> [What to produce]
Keep the pictures out. Copy every line of the listing exactly.

> [Material for this exercise]
***
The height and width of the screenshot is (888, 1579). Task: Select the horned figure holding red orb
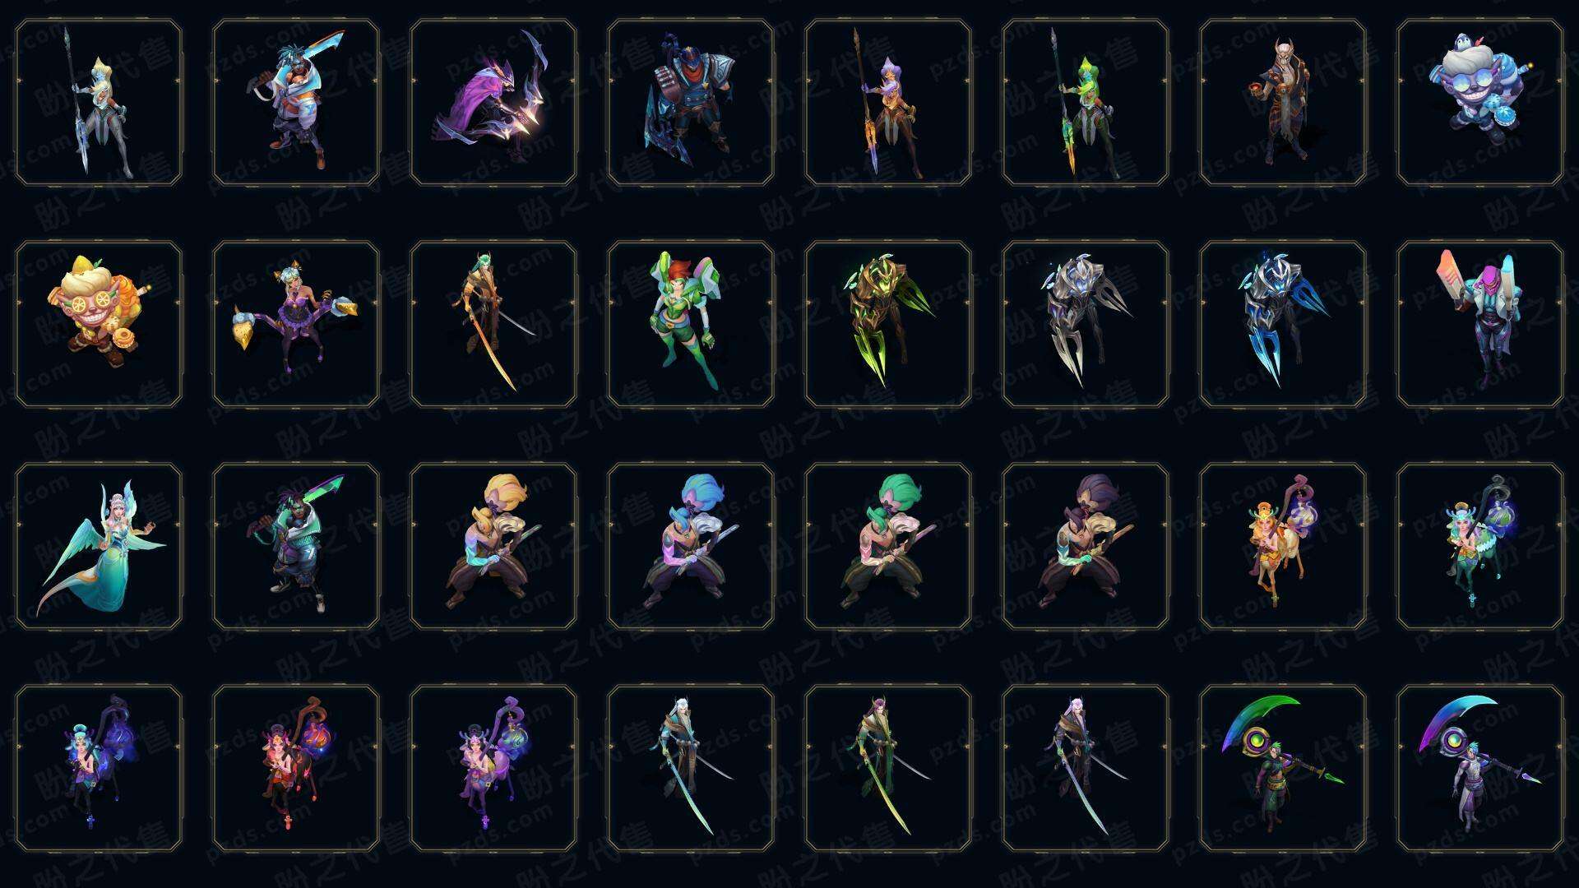(x=1283, y=102)
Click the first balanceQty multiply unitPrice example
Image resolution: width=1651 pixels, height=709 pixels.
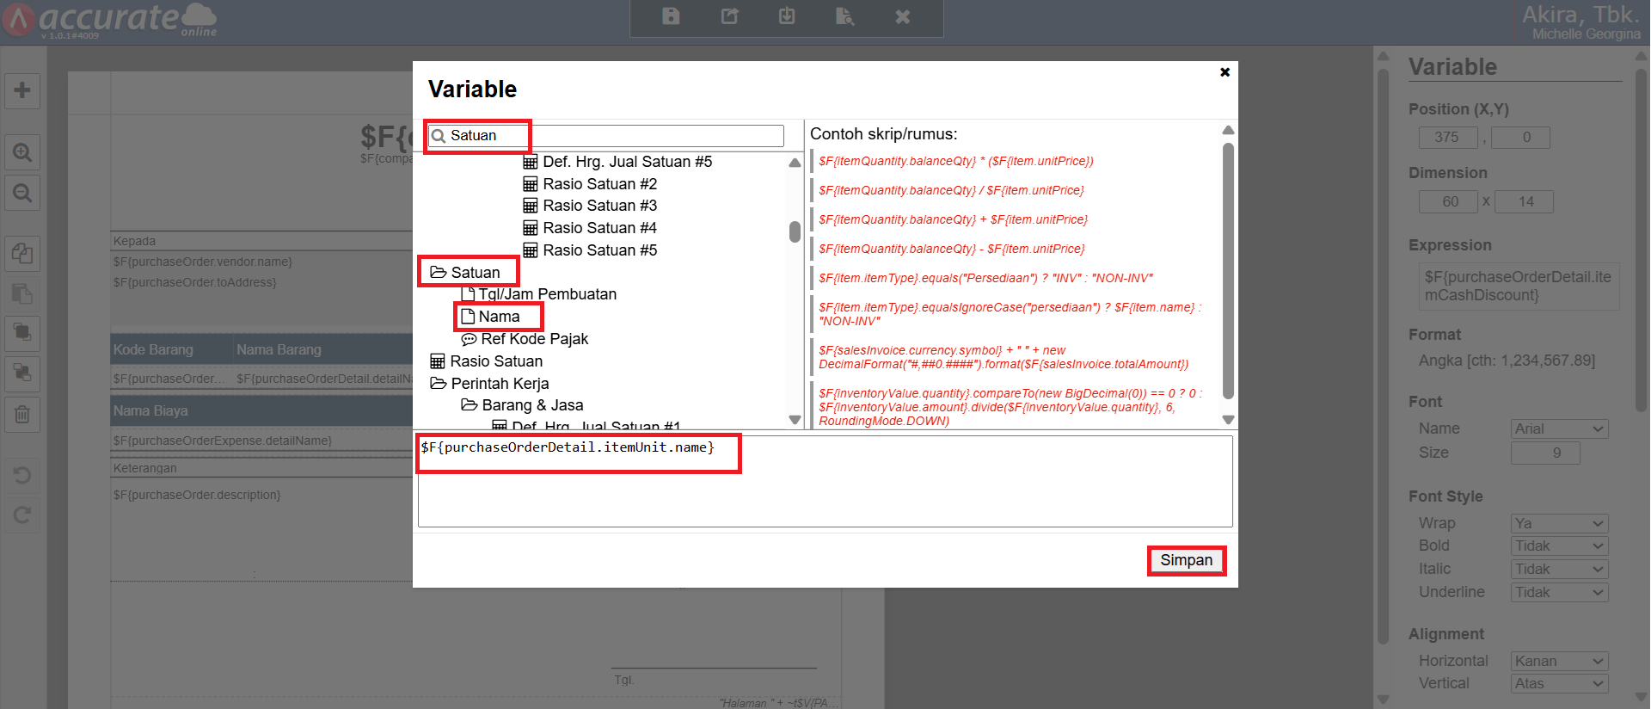(955, 161)

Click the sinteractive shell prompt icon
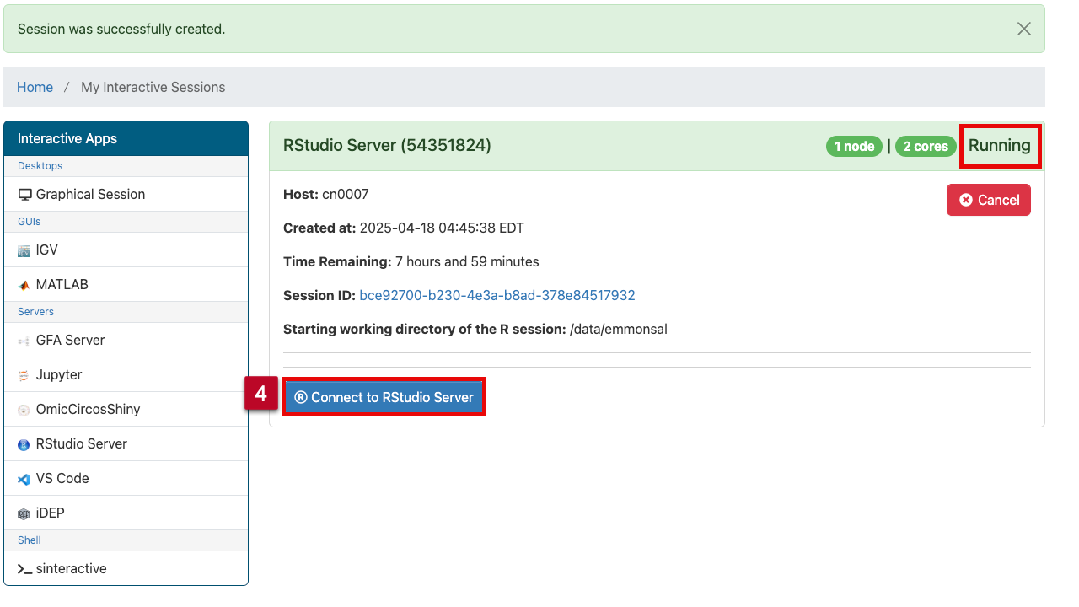[x=24, y=569]
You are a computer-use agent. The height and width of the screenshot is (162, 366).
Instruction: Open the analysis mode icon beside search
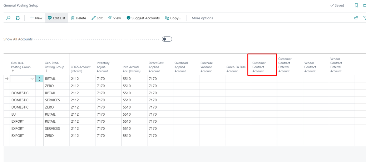[17, 18]
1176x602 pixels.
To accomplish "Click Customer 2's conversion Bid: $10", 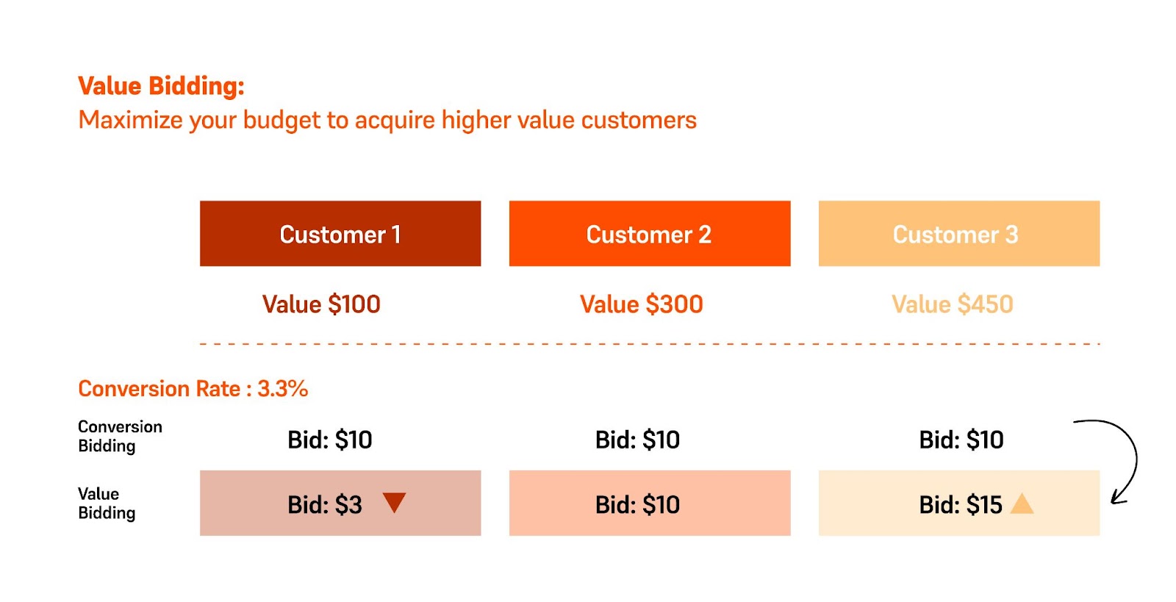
***
> [Result of this exercise]
The height and width of the screenshot is (888, 1579). Task: Select the horned figure holding red orb
(x=1283, y=102)
Click the first balanceQty multiply unitPrice example
Image resolution: width=1651 pixels, height=709 pixels.
(955, 161)

Click the sinteractive shell prompt icon
[x=24, y=569]
You are a computer-use agent. The height and width of the screenshot is (162, 366).
Instruction: Open the analysis mode icon beside search
[17, 18]
1176x602 pixels.
To accomplish "Click Customer 2's conversion Bid: $10", 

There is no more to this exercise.